Amazing Amazake
I recently dropped into our local sake maker and picked up another package of koji rice. My plan was to make my third batch of homemade miso since our first one is disappearing quickly and the second one is just over a month into its fermentation which will take a fully year or so. However, I borrowed the book Koji Alchemy and have been reading through it and I’m finding it so fascinating and it is giving me some other ideas for my koji rice.
The first thing I decided to try making is amazake. I’d never drank this before but it is popular in Japan. Despite the fact that it is just koji rice, cooked rice and water 1:1:2 it is super sweet and umami. Aspergillus oryzae is the mold that lives in koji rice, and much of it usefulness stems from the massive amounts of both amylases and proteases that it produces. Foods that are fermented by koji rice will be sweeter and more umami rich because of the action of these enzymes. Glutamate is well known as the amino acid that is the primary factor that gives food that umami deliciousness. It is because of the proteases that glutamate is released from foods in large amounts, it is what gives miso and soy sauce that awesome delicious flavour.

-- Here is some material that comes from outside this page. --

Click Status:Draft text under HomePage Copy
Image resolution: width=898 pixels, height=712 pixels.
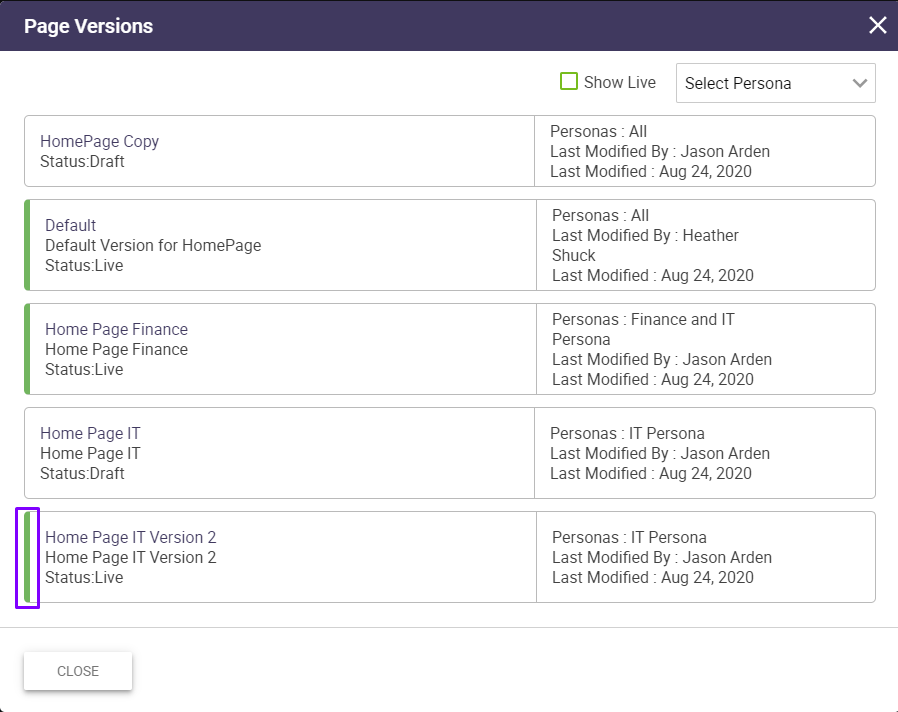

Amazake is not fermented so in making it unlike the miso, we are not trying to grow the aspergillus oryzae but instead we are relying on the enzymes already present from the aspergillus in the koji to break down the starch and protein in the rice to make the amazake sweet and yummy. I used my Instant Pot set to Keep Warm, Less placing a couple of inches of water in the pot and then placing the jam jar with the koji rice, cooked rice and water in the water bath. This setting at most stays on for 10 hours, so I had to run it twice, once at 4 hours and once at 10 hours to get the full effect.
This morning I took the jar of amazake out of the Instant Pot and stirred it well to break down the rice and tasted it. It was shocking how sweet it is without any added sugar. Wow such delicious interesting thing this amazake. So the main reason I wanted to make it was to play with the koji rice I had but then I also had a plan for bread of course. I am using this amazake to prepare a Tangzhong for my vegan version of the sourdough Hokkaido milk bread. Because it is so sweet I didn’t need to add any sugar to the dough. So we shall see if the resulting bread it too sweet for my liking. Having tasted it, I wonder how it would work to make a stiff sweet levain!!
I’ll posted about my first test bake with my amazake in another blog post.